When I was a boy, my grandfather was the handyman in the family. Every time he visited, he’d prompt my folks to busy his restless hands with a list of projects, from rough to refined, minute to major. If not given a list, he’d just clip on his toolbelt and go hunt for things to do. I followed him around with fierce devotion, and helped him build, fix, and finish things. Not only did this teach me how things fit together (and how to fit those things together) but it inspired me to treat my folks’ house with greater respect—a certain pride of ownership born, perhaps, from making positive improvements there.
Back then my folks didn’t have the luxury of a power drill, much less the cordless drivers we nowadays take for granted. Grandpa taught me to do everything by hand. Much as every screw, raked first over the Ivory soap bar, was driven with a plain old manual screwdriver, so every new hole (after measuring twice and marking once, of course) was carefully drilled by hand. We had two manual drills to choose from: a drill brace, which had a crankshaft-like handle topped by a pommel in-line with the chuck; and a hand drill (like the Schröder), which Grandpa called “the eggbeater.”
Usually, the brace was reserved for heavy jobs and for Grandpa’s big hands; the eggbeater was for smaller work and was a better fit for my young grasp. Both required the operator’s constant attention to balance the cranking hand’s torque with the stabilizing force of the positioning hand. It took me a lot of practice doing rough work before Grandpa would let me try finish work. We were in no hurry, and we liked it.

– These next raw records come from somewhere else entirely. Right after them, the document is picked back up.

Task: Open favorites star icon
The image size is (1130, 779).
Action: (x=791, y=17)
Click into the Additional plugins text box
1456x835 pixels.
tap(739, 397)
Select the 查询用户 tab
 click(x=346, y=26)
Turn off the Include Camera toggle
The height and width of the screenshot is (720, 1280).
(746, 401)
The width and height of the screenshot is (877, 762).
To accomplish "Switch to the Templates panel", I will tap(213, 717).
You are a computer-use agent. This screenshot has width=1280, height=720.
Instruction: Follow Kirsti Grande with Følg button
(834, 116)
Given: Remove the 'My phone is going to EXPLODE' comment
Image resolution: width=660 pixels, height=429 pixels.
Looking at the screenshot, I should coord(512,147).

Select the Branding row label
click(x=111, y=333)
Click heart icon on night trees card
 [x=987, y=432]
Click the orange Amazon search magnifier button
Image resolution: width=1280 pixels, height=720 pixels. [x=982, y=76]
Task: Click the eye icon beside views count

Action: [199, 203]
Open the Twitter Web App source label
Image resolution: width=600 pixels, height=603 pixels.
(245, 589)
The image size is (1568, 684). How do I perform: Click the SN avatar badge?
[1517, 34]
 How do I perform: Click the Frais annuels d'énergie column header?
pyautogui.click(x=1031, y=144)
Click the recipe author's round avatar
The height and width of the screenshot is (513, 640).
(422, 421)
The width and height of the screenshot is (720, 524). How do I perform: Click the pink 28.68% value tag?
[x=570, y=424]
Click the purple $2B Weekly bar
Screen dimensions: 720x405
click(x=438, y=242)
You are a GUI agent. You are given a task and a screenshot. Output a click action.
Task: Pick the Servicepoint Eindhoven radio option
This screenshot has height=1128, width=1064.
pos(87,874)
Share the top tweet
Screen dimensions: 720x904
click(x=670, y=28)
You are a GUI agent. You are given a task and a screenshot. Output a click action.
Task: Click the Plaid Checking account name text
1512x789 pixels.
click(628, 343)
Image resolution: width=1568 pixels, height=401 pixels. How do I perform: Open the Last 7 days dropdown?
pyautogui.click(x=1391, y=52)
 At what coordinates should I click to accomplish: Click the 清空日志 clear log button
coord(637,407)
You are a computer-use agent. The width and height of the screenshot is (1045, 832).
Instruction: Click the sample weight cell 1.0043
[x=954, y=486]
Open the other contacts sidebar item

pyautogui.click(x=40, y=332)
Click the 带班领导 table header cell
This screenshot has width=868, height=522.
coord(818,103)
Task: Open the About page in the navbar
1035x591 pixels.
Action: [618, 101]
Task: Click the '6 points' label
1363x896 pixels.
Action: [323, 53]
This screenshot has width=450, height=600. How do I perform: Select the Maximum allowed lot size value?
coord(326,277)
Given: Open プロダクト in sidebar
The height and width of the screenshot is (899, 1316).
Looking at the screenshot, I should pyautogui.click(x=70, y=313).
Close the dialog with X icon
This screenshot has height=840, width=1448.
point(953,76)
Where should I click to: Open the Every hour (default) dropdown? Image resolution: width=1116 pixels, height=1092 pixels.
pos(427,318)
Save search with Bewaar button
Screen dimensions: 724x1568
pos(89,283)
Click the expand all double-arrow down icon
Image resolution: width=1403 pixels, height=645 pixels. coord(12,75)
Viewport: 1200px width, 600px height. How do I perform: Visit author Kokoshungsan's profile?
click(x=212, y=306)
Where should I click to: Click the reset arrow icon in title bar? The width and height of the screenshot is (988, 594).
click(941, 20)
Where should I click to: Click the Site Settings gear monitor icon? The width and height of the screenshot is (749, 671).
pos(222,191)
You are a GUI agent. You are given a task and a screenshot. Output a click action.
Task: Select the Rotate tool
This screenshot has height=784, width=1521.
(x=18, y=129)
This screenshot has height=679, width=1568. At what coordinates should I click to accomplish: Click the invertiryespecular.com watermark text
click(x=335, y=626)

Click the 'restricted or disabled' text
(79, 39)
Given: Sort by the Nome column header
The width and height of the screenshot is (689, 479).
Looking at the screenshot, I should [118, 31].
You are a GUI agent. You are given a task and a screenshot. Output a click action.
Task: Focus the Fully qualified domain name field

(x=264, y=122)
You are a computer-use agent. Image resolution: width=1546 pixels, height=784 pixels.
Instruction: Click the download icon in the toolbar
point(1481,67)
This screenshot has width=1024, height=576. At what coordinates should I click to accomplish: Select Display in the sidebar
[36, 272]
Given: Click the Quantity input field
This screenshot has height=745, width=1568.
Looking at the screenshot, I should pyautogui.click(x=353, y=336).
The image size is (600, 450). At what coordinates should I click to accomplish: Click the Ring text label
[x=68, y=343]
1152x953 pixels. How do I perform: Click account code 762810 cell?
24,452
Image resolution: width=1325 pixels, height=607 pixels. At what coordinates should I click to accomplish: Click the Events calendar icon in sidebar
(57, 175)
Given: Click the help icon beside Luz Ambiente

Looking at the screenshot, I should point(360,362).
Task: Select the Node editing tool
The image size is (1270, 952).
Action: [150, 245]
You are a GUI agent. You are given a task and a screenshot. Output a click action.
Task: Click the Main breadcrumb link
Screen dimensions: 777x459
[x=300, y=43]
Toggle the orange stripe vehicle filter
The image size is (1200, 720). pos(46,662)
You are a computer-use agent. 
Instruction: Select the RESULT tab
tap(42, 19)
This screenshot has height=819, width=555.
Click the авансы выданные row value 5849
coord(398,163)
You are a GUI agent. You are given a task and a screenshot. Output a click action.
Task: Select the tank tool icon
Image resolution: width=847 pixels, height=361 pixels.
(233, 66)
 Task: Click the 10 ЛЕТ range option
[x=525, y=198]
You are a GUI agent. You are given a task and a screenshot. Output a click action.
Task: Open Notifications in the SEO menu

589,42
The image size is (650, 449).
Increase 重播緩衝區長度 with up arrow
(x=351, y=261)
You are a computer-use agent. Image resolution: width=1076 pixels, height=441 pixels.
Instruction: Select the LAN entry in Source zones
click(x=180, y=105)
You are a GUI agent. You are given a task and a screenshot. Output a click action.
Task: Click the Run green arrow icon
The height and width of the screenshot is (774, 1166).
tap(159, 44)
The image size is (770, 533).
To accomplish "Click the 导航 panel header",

That was a very long time ago. Since Grandpa’s passing, I had not touched a hand drill until beginning this review. But when I first picked up the Schröder, it felt like shaking hands with a long-lost old friend. If I’d been blindfolded, I might have sworn the Schröder was Grandpa’s well-maintained vintage tool. It looks shiny and new, but the solid construction and tight engineering hark back to the days when tools weren’t considered disposable.
I picked up a pair of these German-made drills from Garrett Wade: the 9″ Mini Hand Drill ($25.50) and the 12″ Larger Hand Drill ($46.50), which has an additional wood knob opposite the crank handle. Since the Mini reminds me more of the old eggbeater, I’m using that.
This drill is a simple, solid tool I could see having for a very long time. The chuck’s three jaws close snugly around up to 1/4″ bit (or 3/8″ for the Larger model) with a firm but easy twist. Turning the crank handle spins a geared wheel against the bevel gear on the chuck’s rotary shaft, and the bit whirs with a smooth and satisfying action and no noticeable play.
I had trouble at first remembering how to keep it plumb as I drill. I’m right-handed, but it didn’t feel wrong held either way. I found I preferred holding its top handle in my left hand and turning the crank with my right. It took a few tries to sink a hole I was proud of, but a long dormant sense memory stepped up and soon I was drilling away with some of my old confidence. A little while longer at it and I’m sure I’d have made the old man proud.